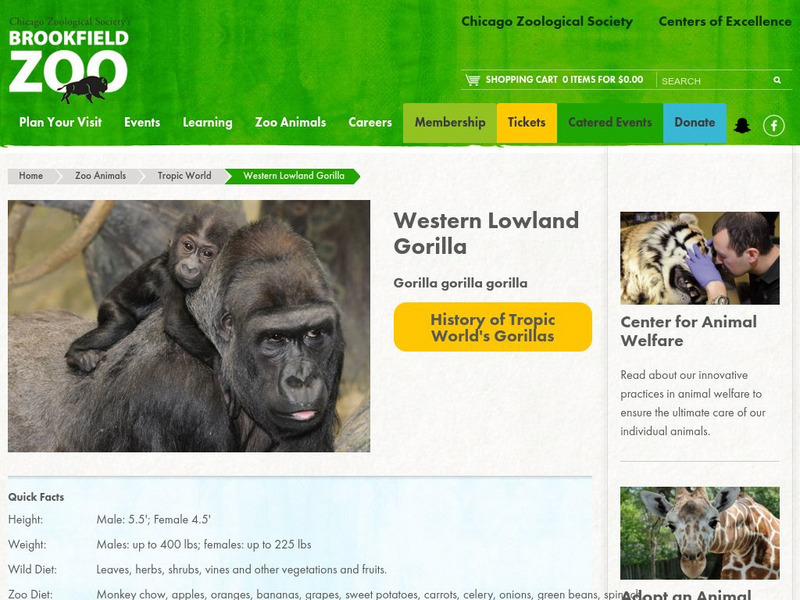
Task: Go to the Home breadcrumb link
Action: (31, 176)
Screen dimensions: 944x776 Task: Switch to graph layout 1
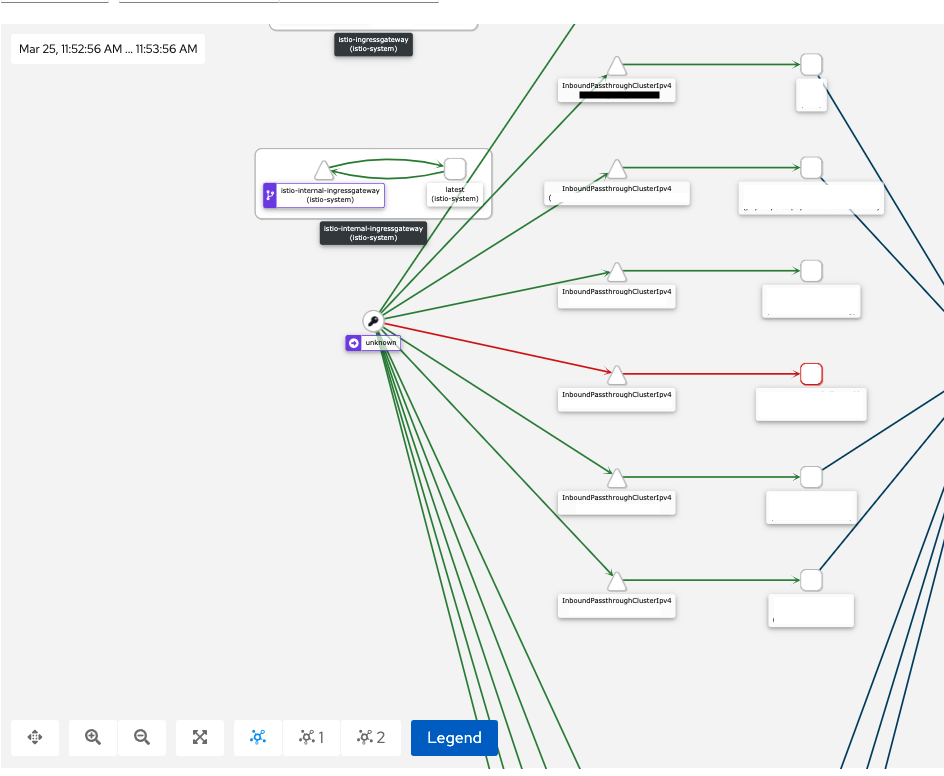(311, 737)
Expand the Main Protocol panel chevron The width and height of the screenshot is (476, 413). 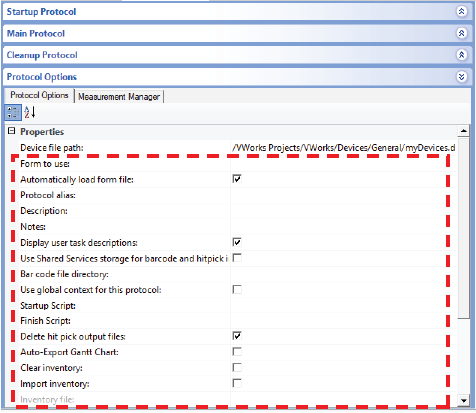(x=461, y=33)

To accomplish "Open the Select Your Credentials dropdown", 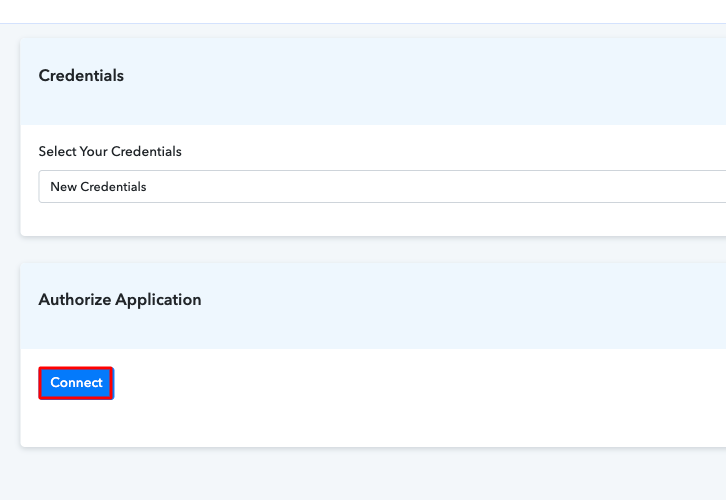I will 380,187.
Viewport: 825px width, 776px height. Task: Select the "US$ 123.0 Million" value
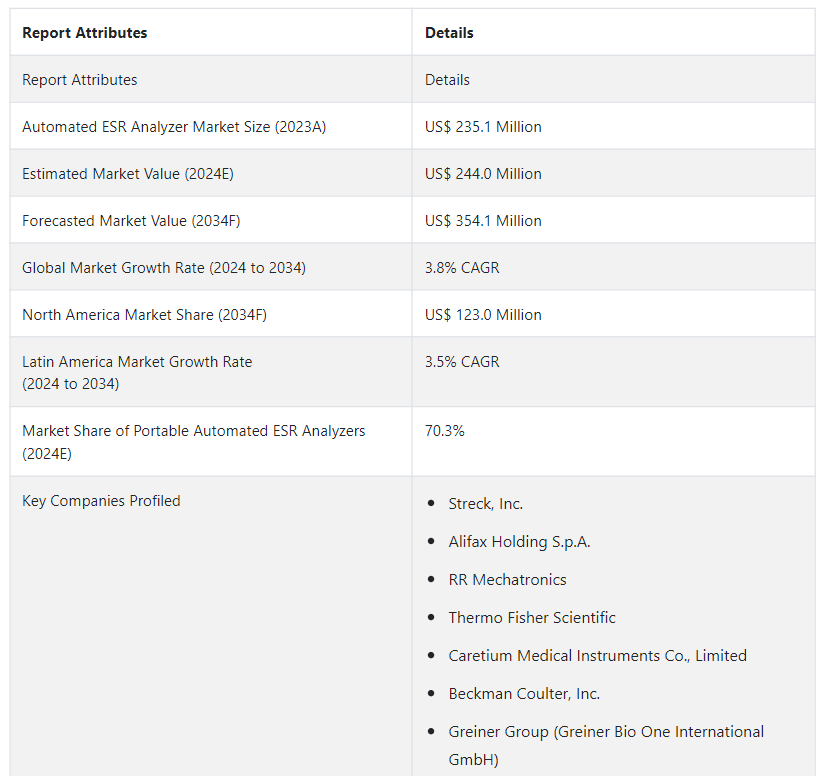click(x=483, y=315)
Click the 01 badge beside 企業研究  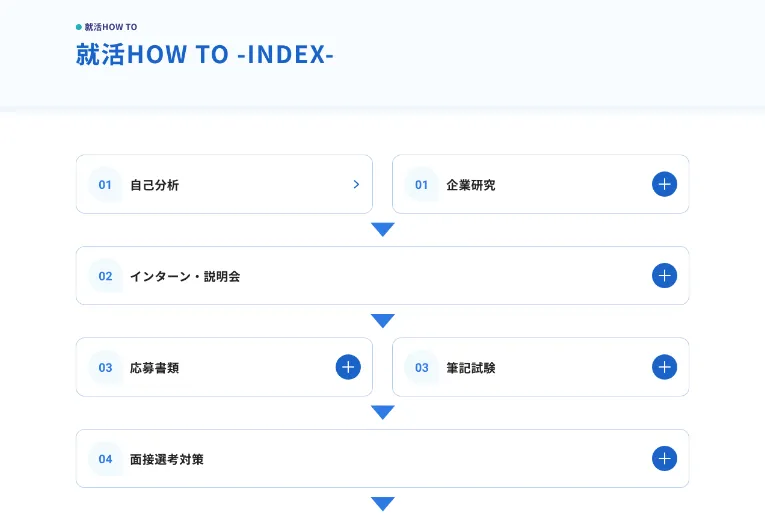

============

• AIM OF THE EXERCISE: Beginning with the line that includes "Viewport: 825px width, 776px" and ending with the last line of the material, reproduce those lines exactly and nothing else, with no pictures.

• RESPONSE FOR THIS EXERCISE:
Viewport: 825px width, 776px height. Task: Select the "US$ 123.0 Million" value
click(x=483, y=315)
Click the 01 badge beside 企業研究  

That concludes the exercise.